Approvato con i voti di Italia dei valori, Sel e Rifondazione comunista

Il consiglio provinciale di Ravenna chiede alla Regione Emilia-Romagna che il processo di riordino dei Parchi e del sistema naturalistico più in generale, sia realizzato “con il pieno coinvolgimento delle amministrazioni locali, dei soggetti economici, sociali e ambientali del territorio e che sia garantito un flusso di risorse necessarie al fabbisogno di gestione, tutela e valorizzazione dei siti”. Questo è uno dei passaggi dell’ordine del giorno proposto dal gruppo del Partito Democratico e approvato con i voti di Italia dei valori, Sel e Rifondazione comunista.

 

“Considerando l’importanza che il nostro patrimonio naturalistico ha, e vista la necessità di riorganizzazione della gestione dei parchi, in seguito alla legge Mille proroghe che ha stabilito per la fine del 2011 la soppressione dei consorzi di gestione – commenta il consigliere Pd, Ivan Neri – ci è sembrato opportuno fare alcune considerazioni in merito alla riorganizzazione. Nell’ordine del giorno abbiamo voluto ricordare l’importanza di queste aree per la nostra provincia, che può vantare situazioni di eccellenza per quanto riguarda le biodiversità.
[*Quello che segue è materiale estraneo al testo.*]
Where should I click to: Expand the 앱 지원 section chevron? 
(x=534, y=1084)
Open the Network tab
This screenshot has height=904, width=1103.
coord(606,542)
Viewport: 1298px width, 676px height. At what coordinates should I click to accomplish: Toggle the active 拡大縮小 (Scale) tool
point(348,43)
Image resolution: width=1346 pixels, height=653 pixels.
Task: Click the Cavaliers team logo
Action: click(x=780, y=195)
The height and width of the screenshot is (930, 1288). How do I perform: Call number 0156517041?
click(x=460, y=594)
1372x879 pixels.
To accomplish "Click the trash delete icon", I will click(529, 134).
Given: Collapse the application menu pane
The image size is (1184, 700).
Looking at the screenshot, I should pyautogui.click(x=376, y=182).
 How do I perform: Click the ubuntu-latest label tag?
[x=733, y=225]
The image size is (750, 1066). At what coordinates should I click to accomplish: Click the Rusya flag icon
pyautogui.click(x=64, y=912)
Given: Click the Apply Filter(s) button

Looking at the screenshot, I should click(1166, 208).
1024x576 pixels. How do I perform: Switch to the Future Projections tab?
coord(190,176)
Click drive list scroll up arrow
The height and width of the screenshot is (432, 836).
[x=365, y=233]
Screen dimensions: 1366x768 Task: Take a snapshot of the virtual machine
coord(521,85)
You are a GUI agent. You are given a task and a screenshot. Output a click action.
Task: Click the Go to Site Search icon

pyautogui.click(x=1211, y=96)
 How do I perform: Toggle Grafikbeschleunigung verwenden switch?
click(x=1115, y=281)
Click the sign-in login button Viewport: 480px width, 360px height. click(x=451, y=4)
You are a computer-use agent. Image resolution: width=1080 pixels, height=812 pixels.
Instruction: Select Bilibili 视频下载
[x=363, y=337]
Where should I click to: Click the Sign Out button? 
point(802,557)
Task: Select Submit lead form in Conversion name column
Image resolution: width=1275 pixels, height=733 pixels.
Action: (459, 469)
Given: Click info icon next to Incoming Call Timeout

Dalla Valle Baiona, ai meravigliosi colli; patrimoni che, se sono stati tutelati in modo eccellente nel tempo, è anche grazie alle scelte compiute negli anni dalle amministrazioni territoriali e da chi questi territori li vive, che hanno di certo avuto il merito di proteggerle e anche valorizzarle. Oltre alla tutela ricordiamo che hanno anche valorizzato realtà economiche strettamente correlate al territorio come l’olio di Brisighella e il sale di Cervia”. Il Pd rileva come al contrario l’Italia, in ambito europeo sia il Paese che investe meno risorse per la tutela del patrimonio faunistico venatorio.

 

“I risultati raggiunti nel Ravennate – prosegue Ivan Neri – derivano dall’attenzione prestata dall’amministrazione provinciale e da quelle locali, che hanno saputo collocare in modo brillante le nostre aree in progetti di tutela e salvaguardia, ottenendo più di 5 milioni di euro di finanziamenti dall’Europa. Ora pensiamo che la riorganizzazione che sta avvenendo debba essere vista come un’opportunità per migliorarne la gestione: uno snellimento degli enti potrebbe portare risparmi dal punto di vista economico e una velocizzazione delle scelte, andando anche in questo caso verso un sistema di area vasta che la regione ha già adottato in altri settori e ha prodotto importanti benefici”.

Non va poi dimenticato chi abita, vive e lavora in questi luoghi: “Riteniamo giusto chiedere – aggiunge il consigliere Neri – che nella riorganizzazione siano garantite alle comunità dei parchi funzioni importanti di raccordo e di partecipazione nei processi programmatori e decisionali della popolazione e del mondo agricolo, ambientale e venatorio. Il tutto appunto dal punto di vista di un miglioramento della gestione di un patrimonio fondamentale del nostro territorio. Molto si può fare, infatti, per creare una maggiore attrattiva turistica; e questo consentirà alle aree naturalistiche di ‘produrre introiti’ in grado di avvicinarle all’autofinanziamento; requisito sempre più importante in un periodo in cui le risorse disponibile sono purtroppo poche”.